STATI UNITI – Un episodio degno dei più raccapriccianti film dell’orrore. Eppure è tutto vero, ed è accaduto nel Nord Dakota (Usa). Una ragazza di 22 anni, incinta di 8 mesi, è stata barbaramente trucidata da una coppia di Fargo, William Hoehn, 32 anni, e Brooke Crews, 38. I due avrebbero ucciso Savanna LaFontaine-Greywind, infermiera, che era misteriosamente scomparsa il 19 agosto scorso quando era all’ottavo mese di gravidanza, per sottrarle il bambino che portava in grembo. Dopo l’efferato delitto i due spietati killer hanno gettato il corpo senza vita nel Red River (vicino ad Harwood) chiuso dentro a un sacco nero di plastica. Il cadavere di Savanna sarebbe stato ritrovato domenica scorsa.

Il macabro evento
Secondo quanto riferito dalle autorità locali, in una prima ricostruzione dei fatti, Savanna sarebbe stata vittima prima di un’induzione del travaglio, poi dell’aggressione da parte dei vicini di casa, la coppia di presunti killer. La polizia ha riferito di aver trovato una neonata in casa della coppia, durante le perquisizioni. Ora si procederà al test del Dna per stabilire se il bambino apparteneva alla giovane infermiera assassinata.

I due si difendono
La coppia killer ovviamente si difende, dicendo che la giovane infermiera avrebbe dato loro il bambino, di sua spontanea volontà. Durante l’interrogatorio pare che la coppia continuasse a ripetere ossessivamente: «E’ la nostra famiglia. E’ il nostro bambino».
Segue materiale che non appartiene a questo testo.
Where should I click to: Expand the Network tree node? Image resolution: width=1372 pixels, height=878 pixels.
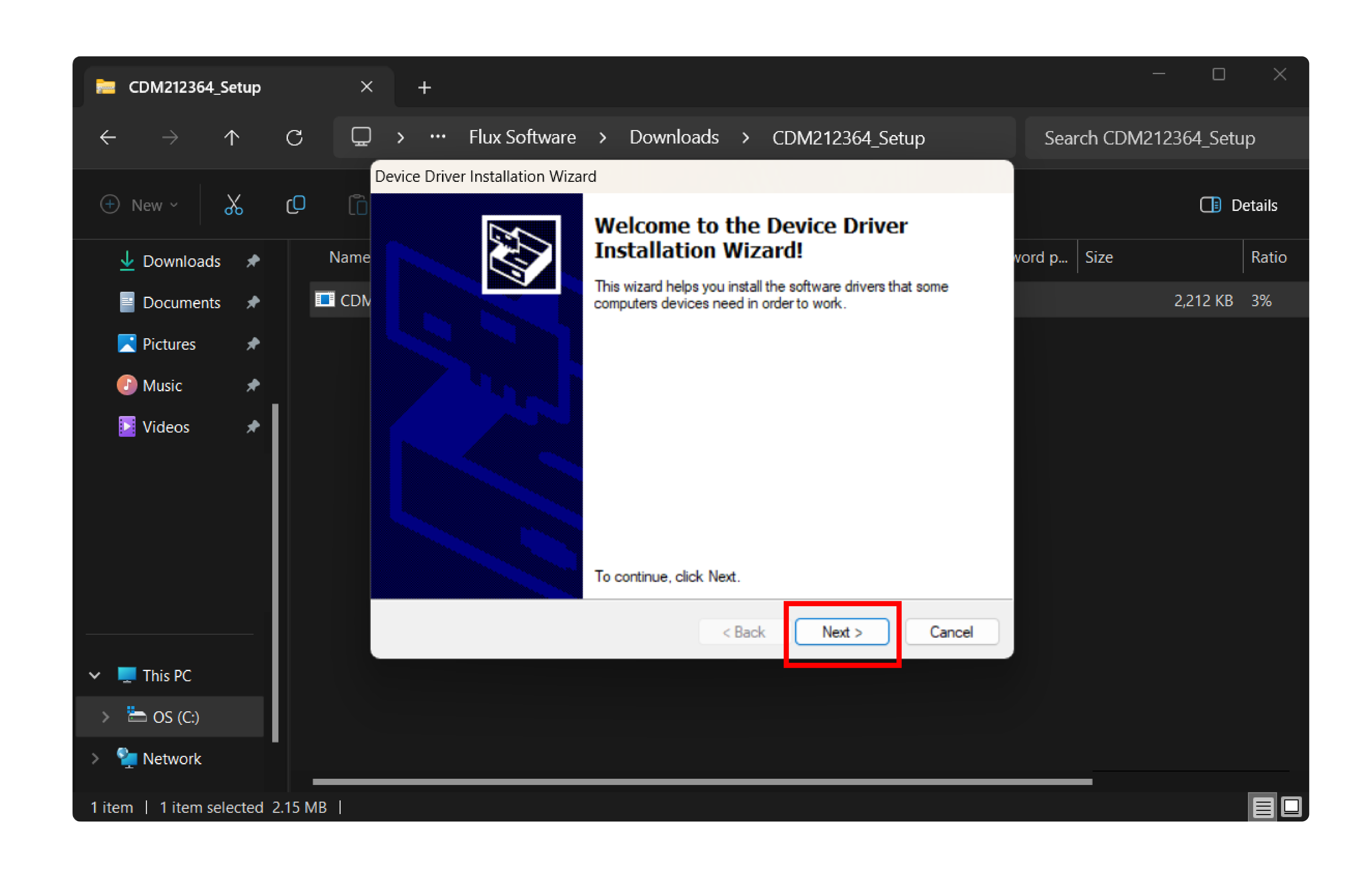tap(94, 758)
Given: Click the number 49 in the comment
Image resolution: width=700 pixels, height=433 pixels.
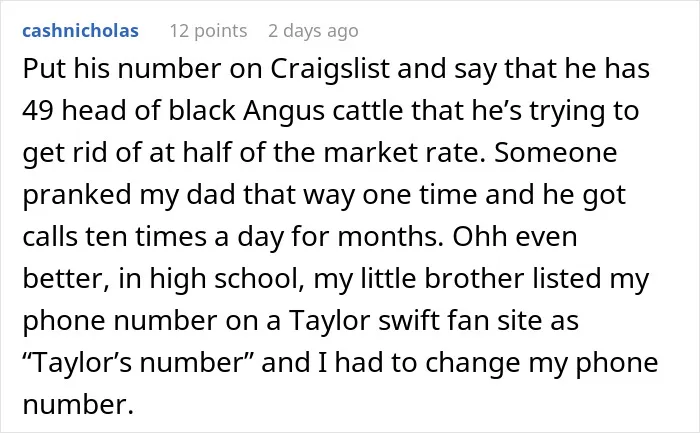Looking at the screenshot, I should pos(38,111).
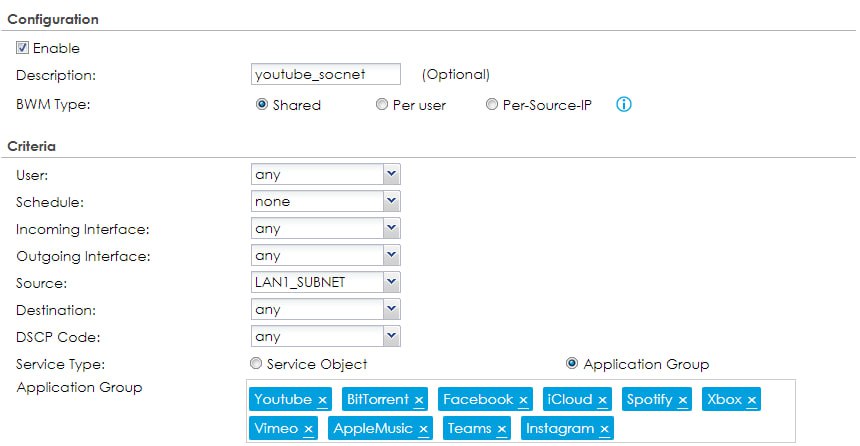Image resolution: width=860 pixels, height=446 pixels.
Task: Click the Description text field
Action: 326,74
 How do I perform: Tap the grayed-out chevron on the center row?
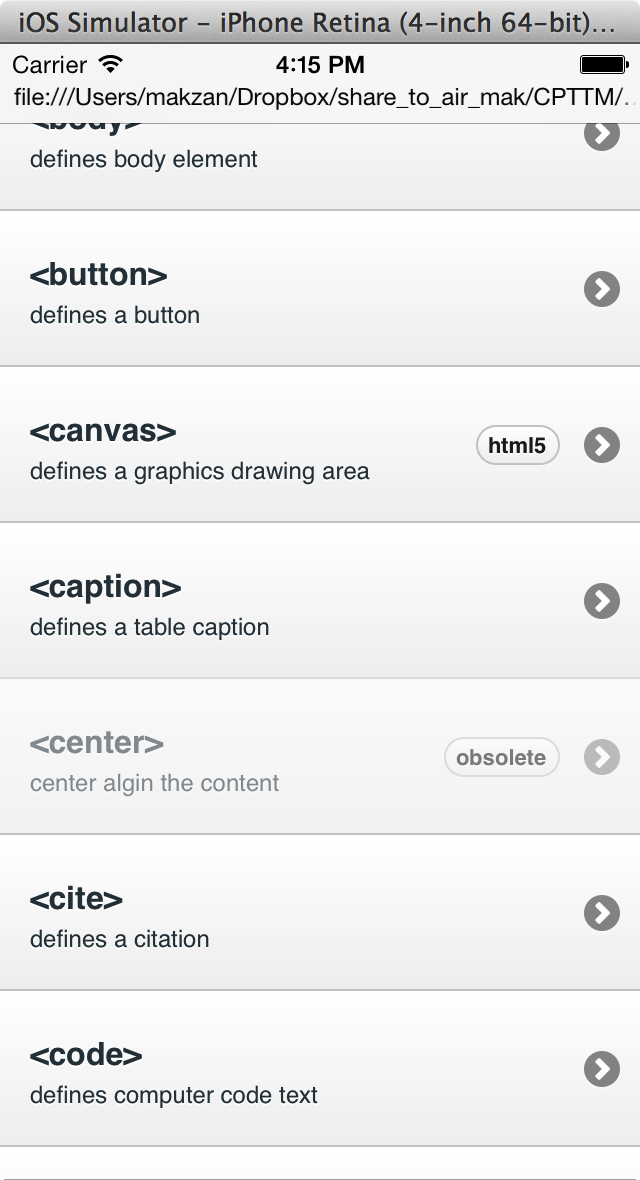pyautogui.click(x=601, y=757)
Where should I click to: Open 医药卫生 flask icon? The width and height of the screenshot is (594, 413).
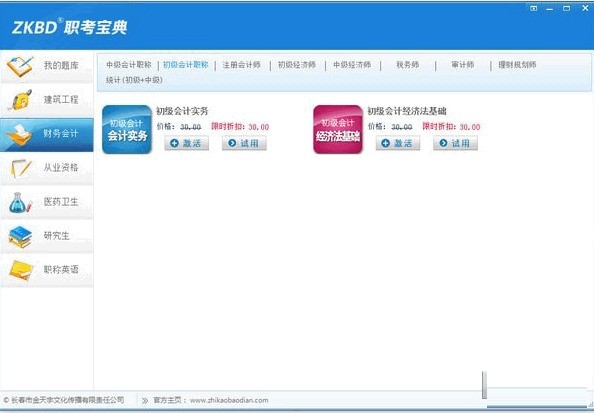[20, 202]
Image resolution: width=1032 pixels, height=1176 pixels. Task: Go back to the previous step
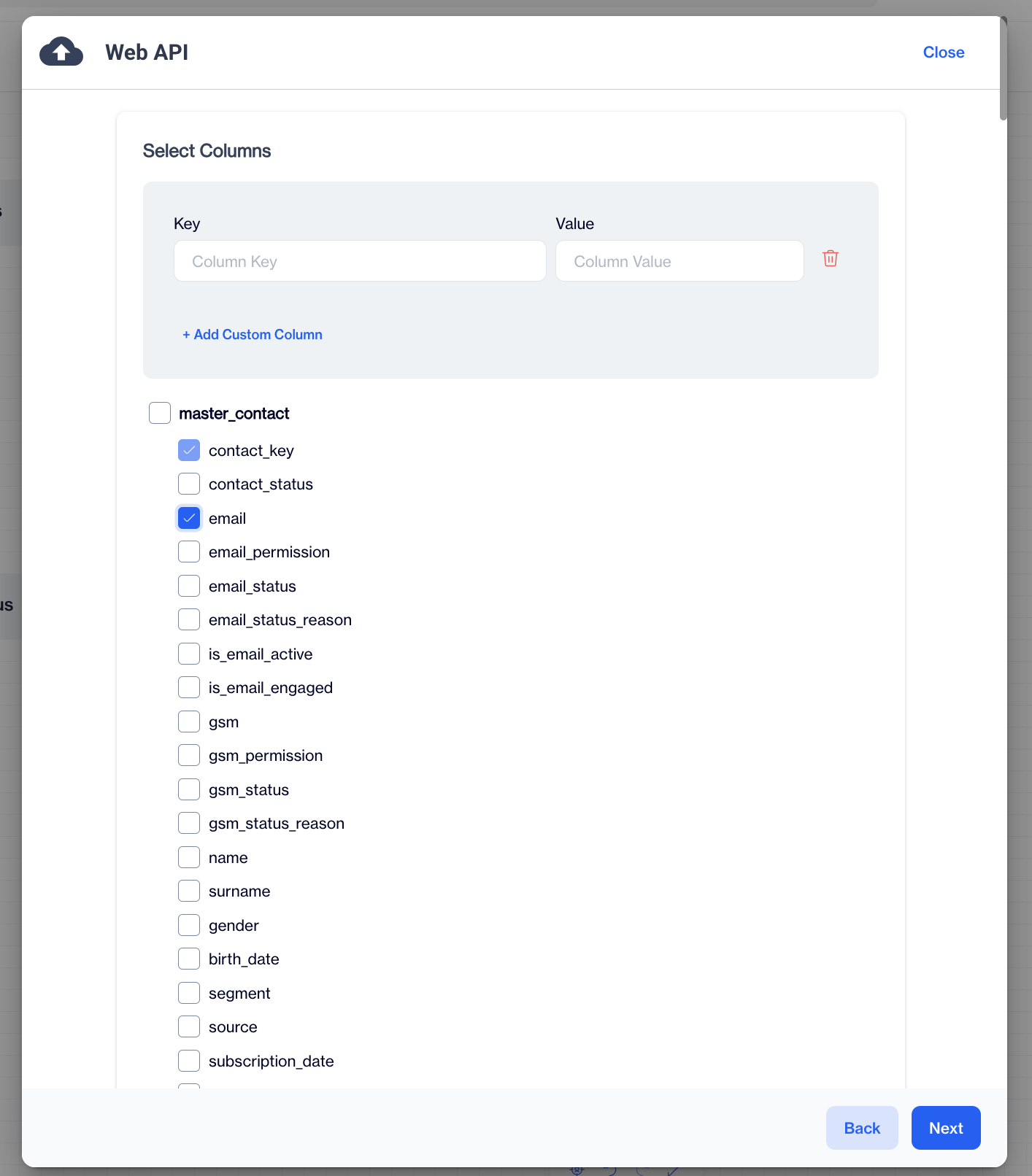point(861,1128)
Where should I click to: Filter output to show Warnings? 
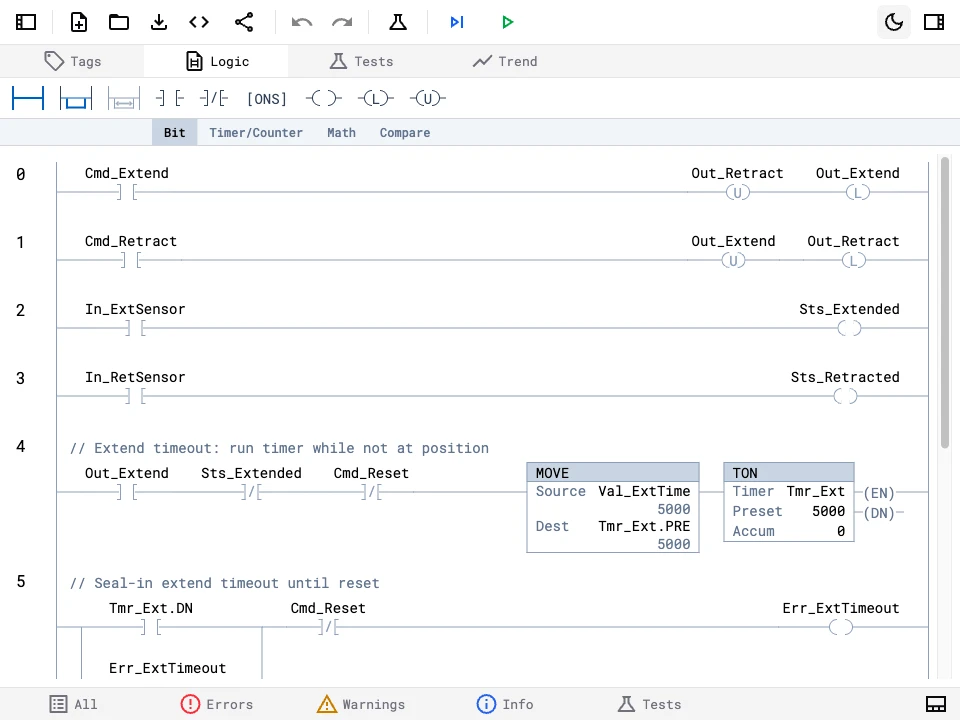(x=361, y=704)
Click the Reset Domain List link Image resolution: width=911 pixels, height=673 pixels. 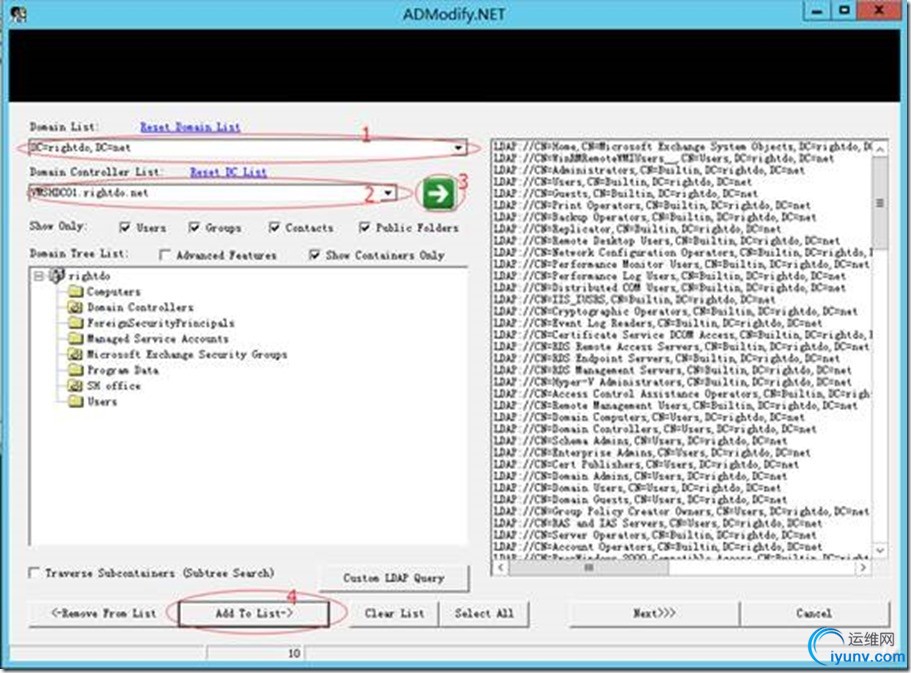pos(190,127)
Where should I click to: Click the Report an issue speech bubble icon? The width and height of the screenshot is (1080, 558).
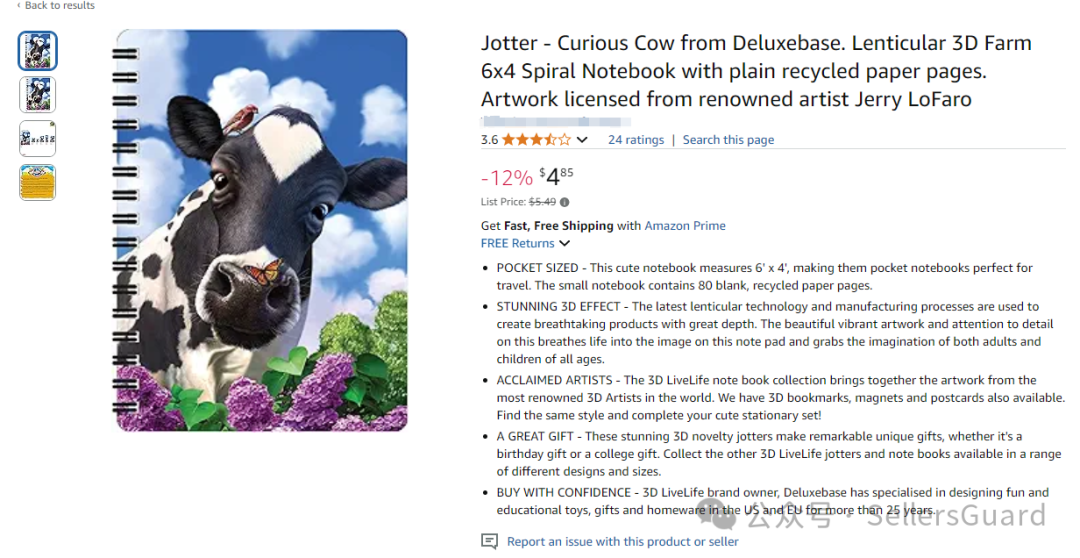pyautogui.click(x=489, y=541)
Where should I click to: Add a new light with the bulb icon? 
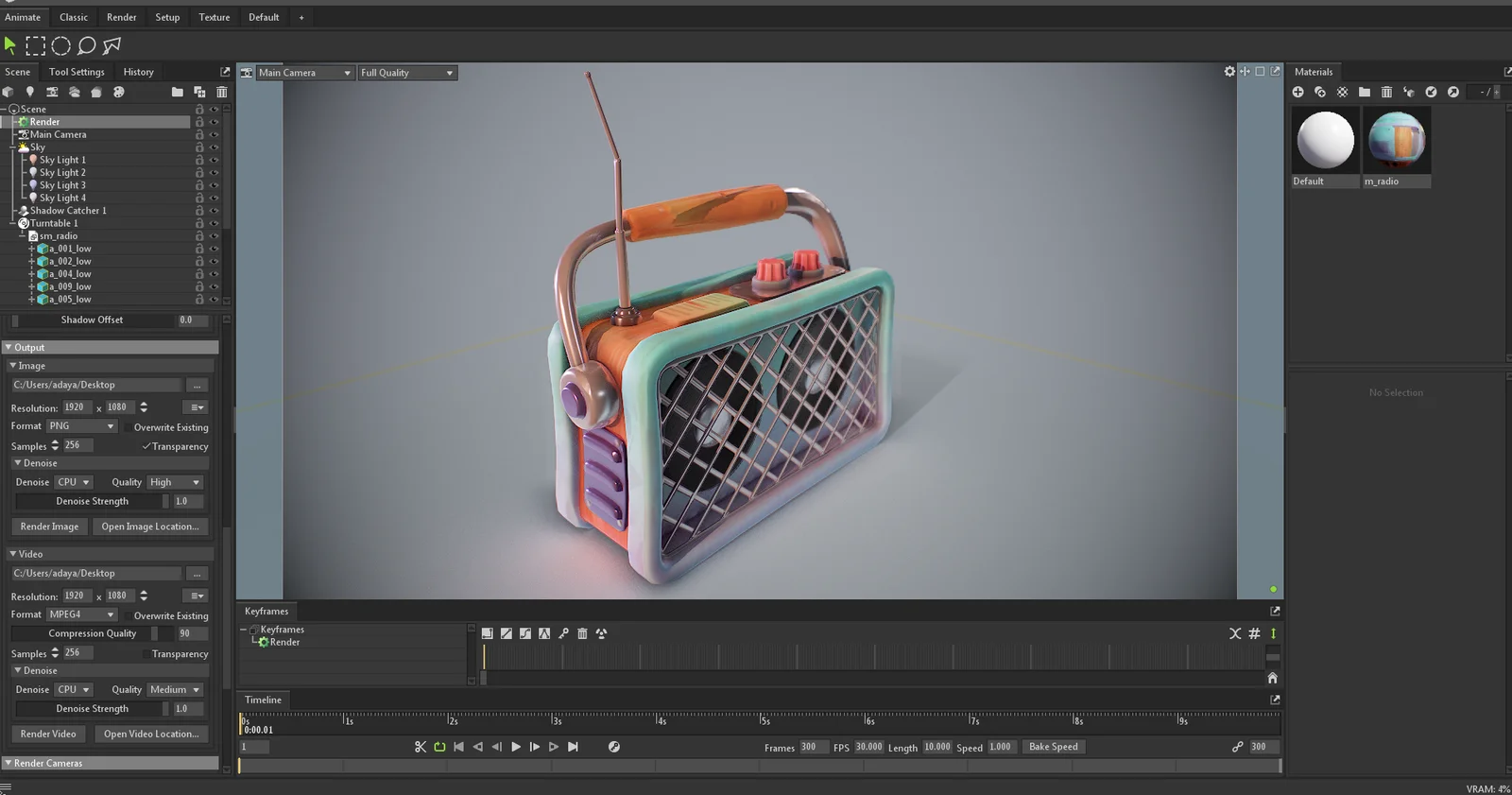tap(30, 92)
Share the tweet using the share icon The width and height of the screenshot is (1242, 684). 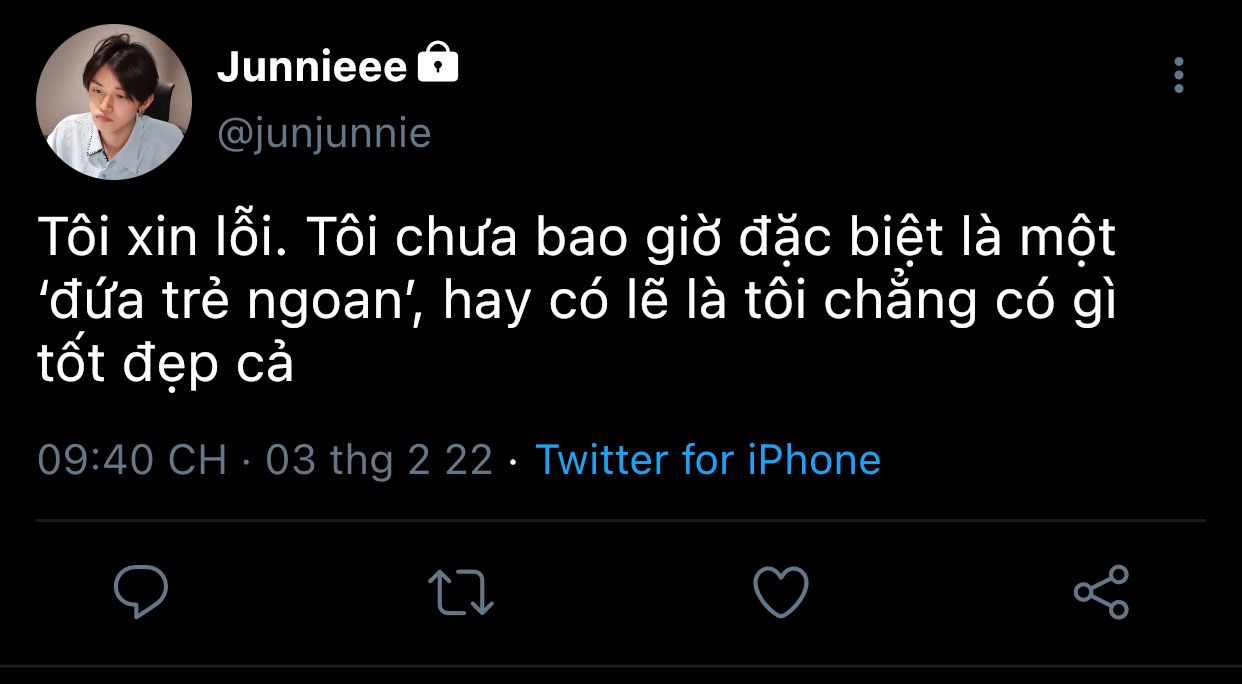point(1101,591)
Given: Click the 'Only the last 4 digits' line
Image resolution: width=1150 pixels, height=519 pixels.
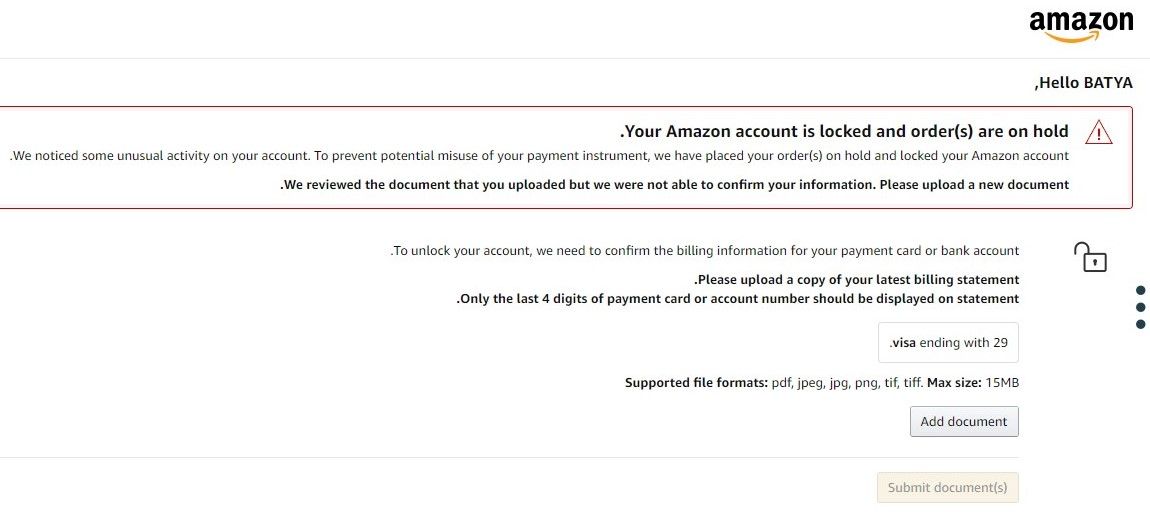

Il capo della polizia locale, David Todd, ha tuttavia fatto sapere che le indagini stanno proseguendo, proprio per fare chiarezza sull’accaduto e stabilire le responsabilità. «Abbiamo ancora molto da fare – ha dichiarato Todd – per mettere insieme i pezzi di questo caso». Nuove indiscrezioni, tuttavia, riportano che la coppia killer avrebbe confessato l’efferato delitto, giustificando il gesto con il fatto che loro non potevano avere figli e ne desideravano uno – a tutti i costi, a quanto pare.